Em resposta, a equipe de Carlos Viana negou irregularidades e afirmou que os ofícios enviados têm caráter apenas indicativo. “Os ofícios são apenas indicativos e não isentam as prefeituras de cumprirem todos os requisitos para o repasse, ou não, exatamente como a emenda citada”, declarou a assessoria.

O senador também afirmou que a emenda foi posteriormente redirecionada para a construção de uma quadra poliesportiva no bairro Santa Lúcia, após a prefeitura informar que a fundação não estava apta a receber os recursos. A administração municipal confirmou que houve tentativa de destinação à Lagoinha, mas que o repasse não foi efetivado.

O caso ganha relevância adicional por envolver investigações mais amplas. Viana é alvo de apuração no Supremo Tribunal Federal (STF) por outros R$ 3,6 milhões enviados à Lagoinha. A igreja também aparece em investigações relacionadas ao Banco Master, conduzidas pela Polícia Federal.

Nesse contexto, a PF apura a atuação do empresário Fabiano Zettel, pastor afastado da Lagoinha e cunhado de Daniel Vorcaro, dono do banco. Segundo investigações, Zettel teria realizado 54 transferências entre outubro de 2024 e janeiro de 2026, somando R$ 40,9 milhões, para uma unidade da igreja localizada no bairro Belvedere, em Belo Horizonte.

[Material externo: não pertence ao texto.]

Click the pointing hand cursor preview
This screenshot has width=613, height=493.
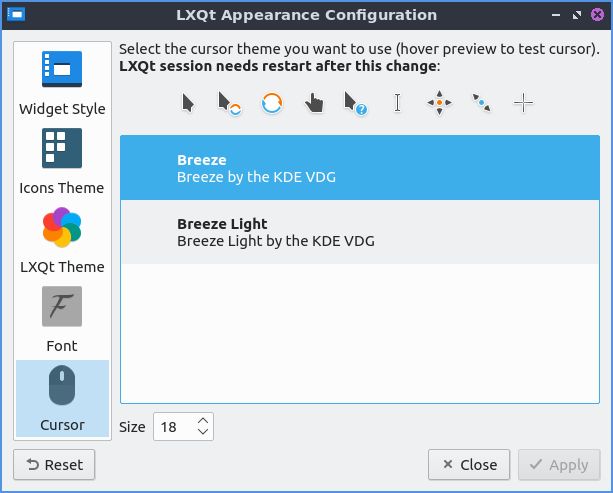[314, 103]
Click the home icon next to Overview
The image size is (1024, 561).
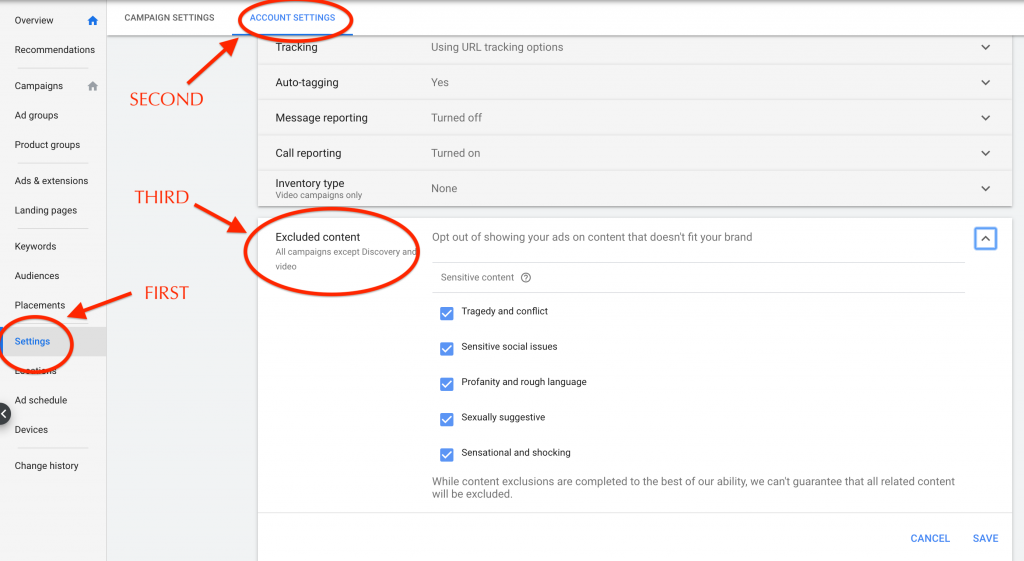pyautogui.click(x=93, y=20)
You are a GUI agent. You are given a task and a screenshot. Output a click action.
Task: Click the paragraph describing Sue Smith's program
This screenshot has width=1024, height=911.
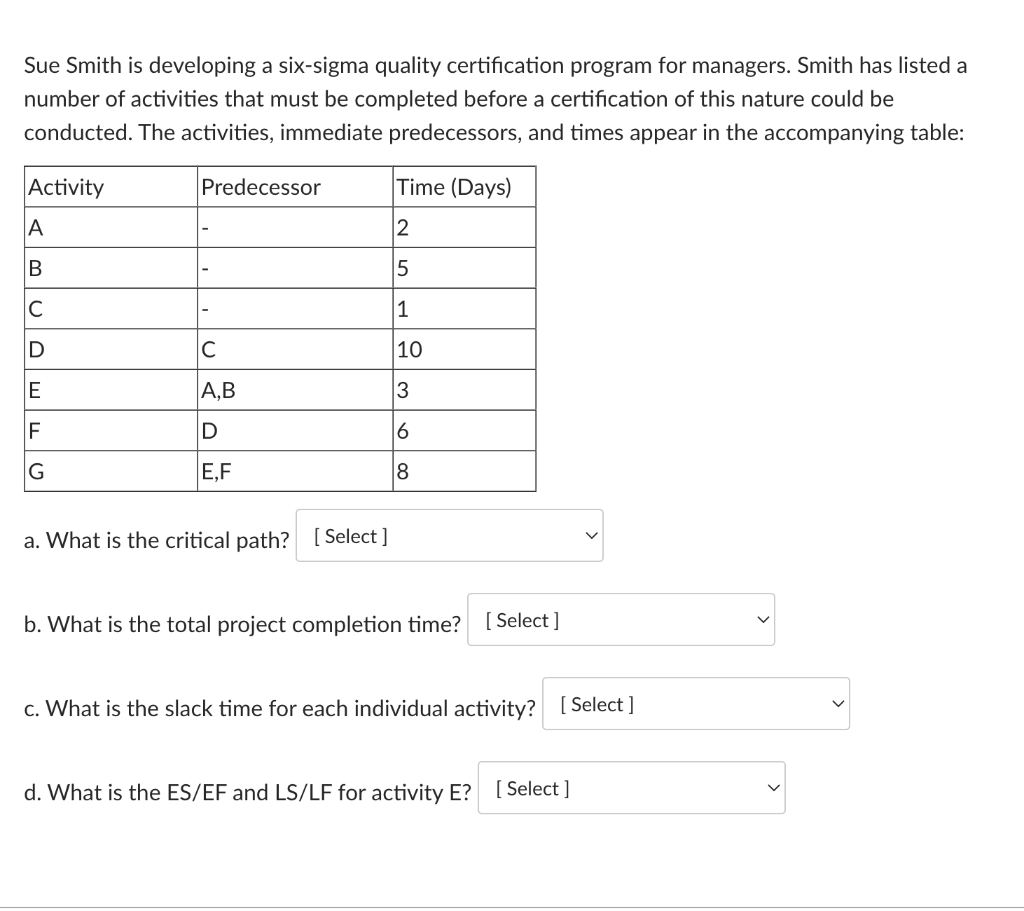click(495, 98)

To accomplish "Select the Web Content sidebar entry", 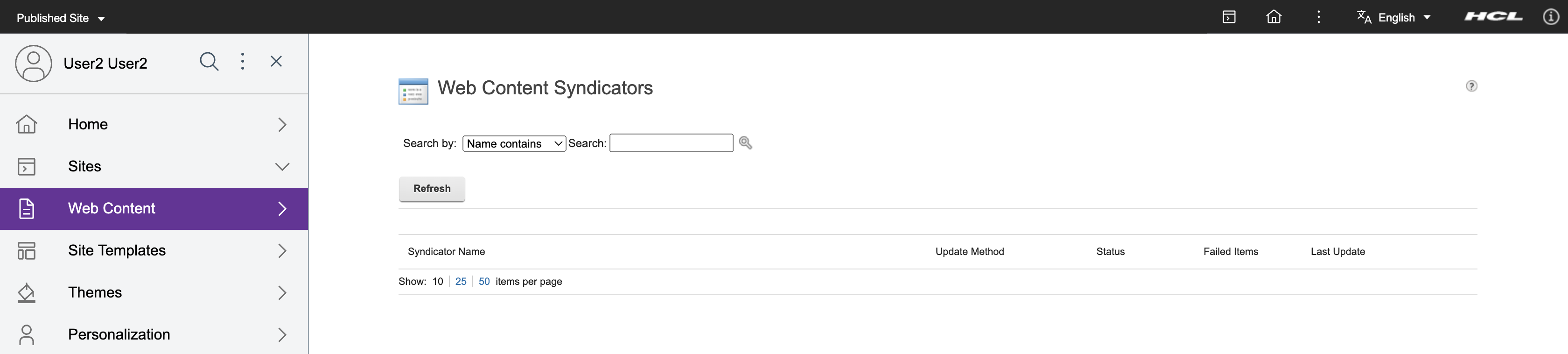I will coord(112,208).
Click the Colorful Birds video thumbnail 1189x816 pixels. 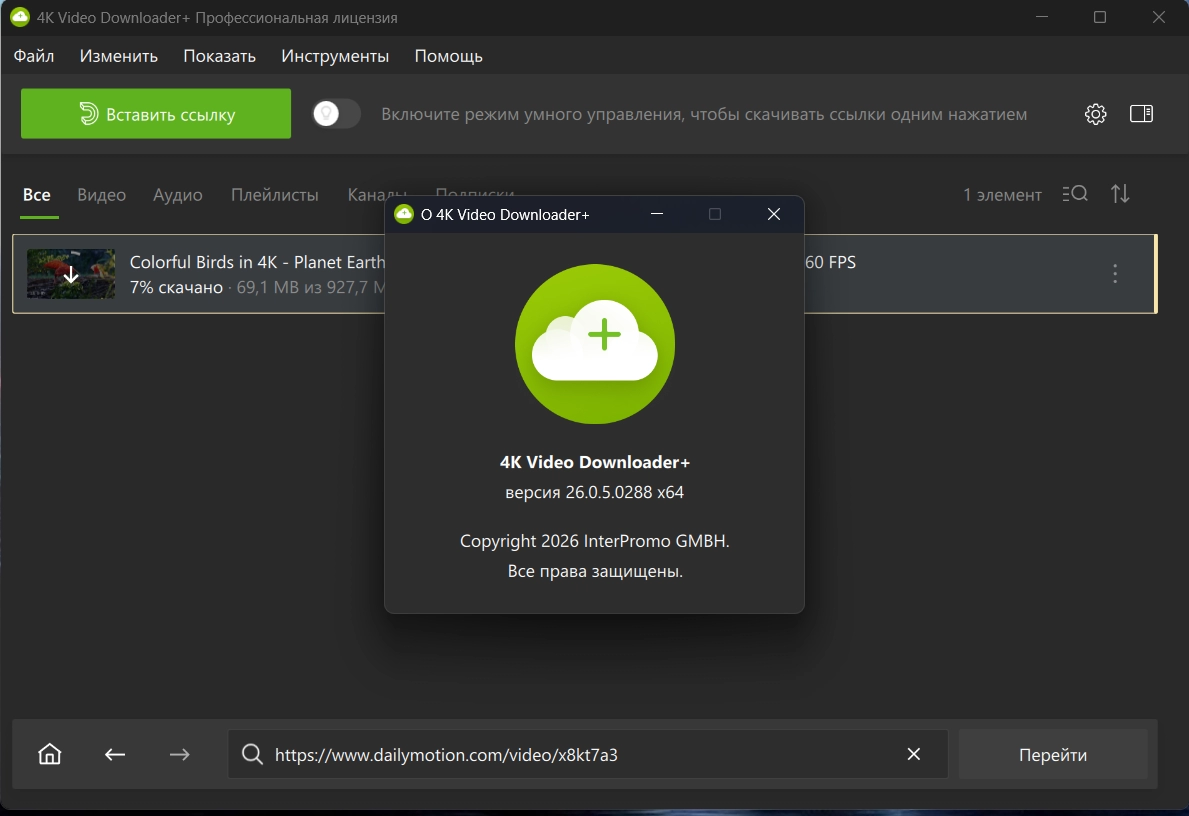point(71,274)
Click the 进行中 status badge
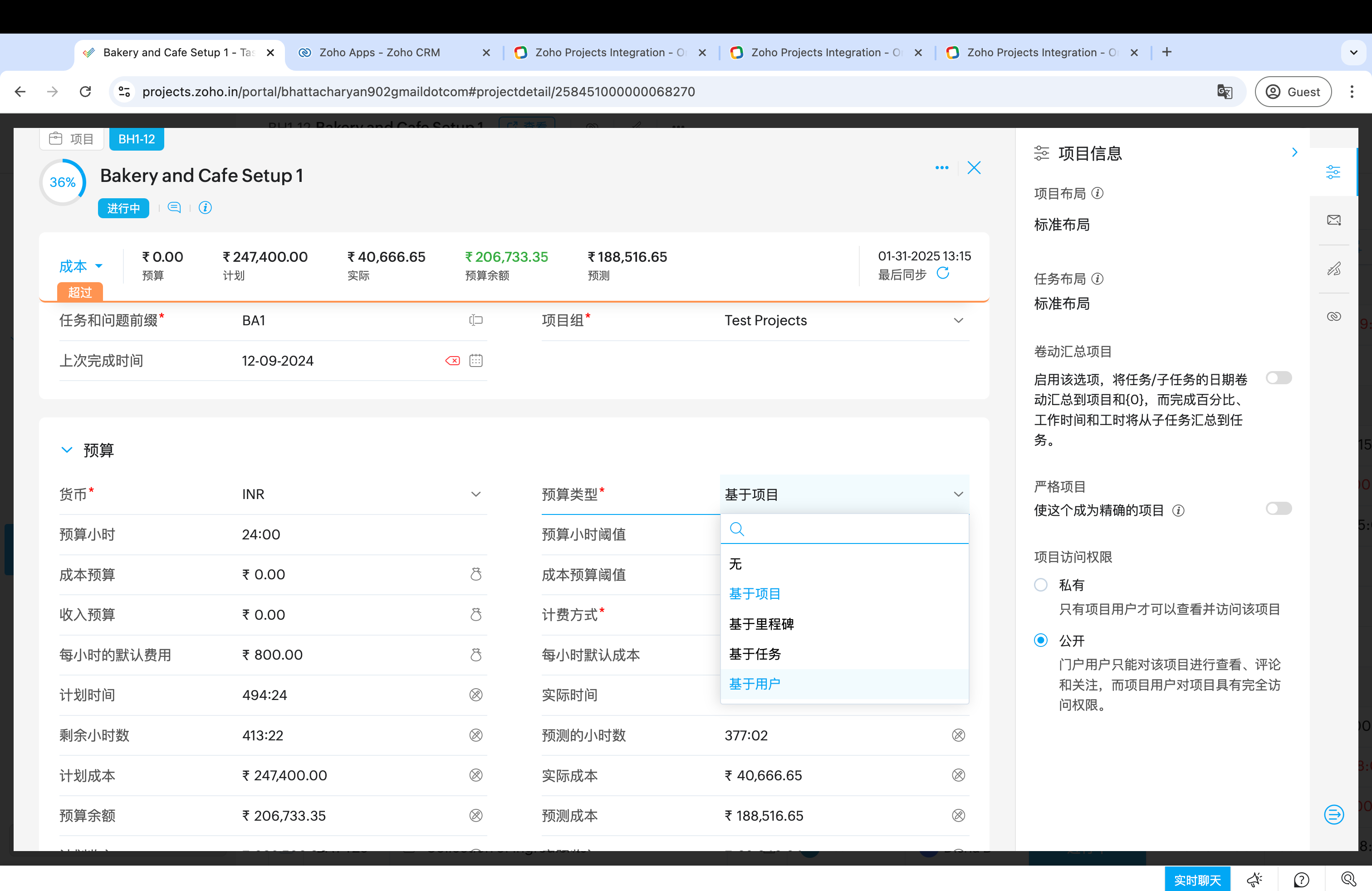Viewport: 1372px width, 891px height. tap(123, 208)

A Fundação Oásis, por sua vez, declarou atuar nas áreas de assistência social e educação e afirmou estar em conformidade com a legislação vigente. Em nota, a entidade disse: “Sobre a mencionada situação na CGU, a Fundação Oásis não foi notificada e nem possui conhecimento de seu teor”.

O relatório da CGU também apontou demora na aplicação dos recursos pela prefeitura e destacou a ausência de definição sobre o uso da verba. Segundo o órgão, a situação reflete problemas na regulamentação e na execução de emendas parlamentares, especialmente quando há interferência direta do autor na escolha do destino dos recursos.